Komisyon Adı | : | ANAYASA KOMİSYONU |
Konu | : | Türkiye Cumhuriyeti Anayasasında Değişiklik Yapılmasına Dair Kanun Teklifi (2/1504) |
Dönemi | : | 26 |
Yasama Yılı | : | 2 |
Tarih | : | 28 .12.2016 |
BURCU ÇELİK (Muş) - Teşekkürler Sayın Başkan.
Değerli arkadaşlar, öncelikle Roboski'de can veren 34 yurttaşımızı anarak sözlerime başlamak istiyorum. Ne yazık ki üzerinden beş sene geçmesine rağmen, hâlen 1 kişi bile bu konuda yargı karşısında değildir. Üstüne üstlük, akrabalarını bu katliamda kaybeden Milletvekili Arkadaşımız Ferhat Encü de şu anda hukuksuz bir şekilde cezaevinde tutulmaktadır.
Arkadaşlar, sürekli olarak burada ne kadar ciddi bir iş yaptığımızı, yaptığımız işin sorumluluğunun ne kadar büyük olduğunu anlatmaya çalışıyoruz. Bunu anlatmaya çalışırken de lütfen -burasını özellikle belirtiyorum- kişilerden bağımsız düşünelim. Sadece şimdiki Cumhurbaşkanını, bugünü ve getirmek üzerinden düşünmeyelim; başkalarının da bugünü ve geleceğini hesap ederek bir iş yapalım demeye çalışıyoruz. Ne yazık ki geldiğimiz noktada bunu anlatmakta sıkıntılar yaşadığımızı düşünüyorum.

§ Sağlanan Veriler:

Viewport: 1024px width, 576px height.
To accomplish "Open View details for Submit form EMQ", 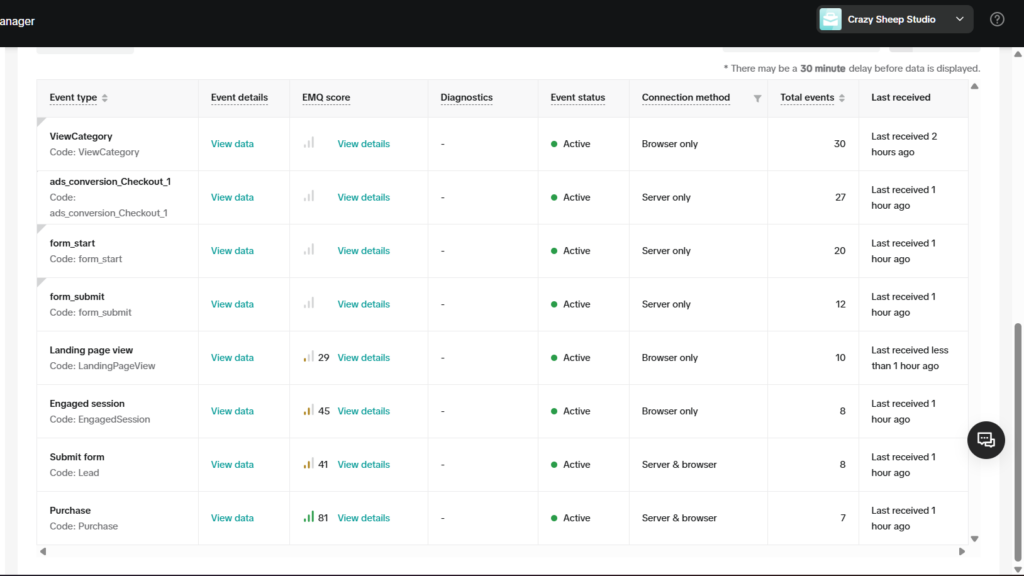I will coord(363,465).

§ Yapılacaklar:
1: Anayasa Komisyonu tutanağında "Komisyon Adı |" ifadesinden "şekilde cezaevinde tutulmaktadır." ifadesine kadar uzanan bölümü aynen alıntılayın.
2: Aşağıdaki ifadelerin Anayasa Komisyonu tutanağıyla uyuşup uyuşmadığını evet ya da hayır diye belirtin ve her birinde karar veren sözleri tutanaktan aynen aktarın: (a) Roboski'de 34 yurttaş can vermiştir. (b) Olayın üzerinden on yıl geçmiştir. (c) Ferhat Encü şu anda serbesttir.

§ Görevlere Göre Sonuçlar:
1:
Komisyon Adı | : | ANAYASA KOMİSYONU |
Konu | : | Türkiye Cumhuriyeti Anayasasında Değişiklik Yapılmasına Dair Kanun Teklifi (2/1504) |
Dönemi | : | 26 |
Yasama Yılı | : | 2 |
Tarih | : | 28 .12.2016 |
BURCU ÇELİK (Muş) - Teşekkürler Sayın Başkan.
Değerli arkadaşlar, öncelikle Roboski'de can veren 34 yurttaşımızı anarak sözlerime başlamak istiyorum. Ne yazık ki üzerinden beş sene geçmesine rağmen, hâlen 1 kişi bile bu konuda yargı karşısında değildir. Üstüne üstlük, akrabalarını bu katliamda kaybeden Milletvekili Arkadaşımız Ferhat Encü de şu anda hukuksuz bir şekilde cezaevinde tutulmaktadır.

2:
(a) Evet: "Roboski'de can veren 34 yurttaşımızı"
(b) Hayır: "üzerinden beş sene geçmesine rağmen"
(c) Hayır: "şu anda hukuksuz bir şekilde cezaevinde tutulmaktadır"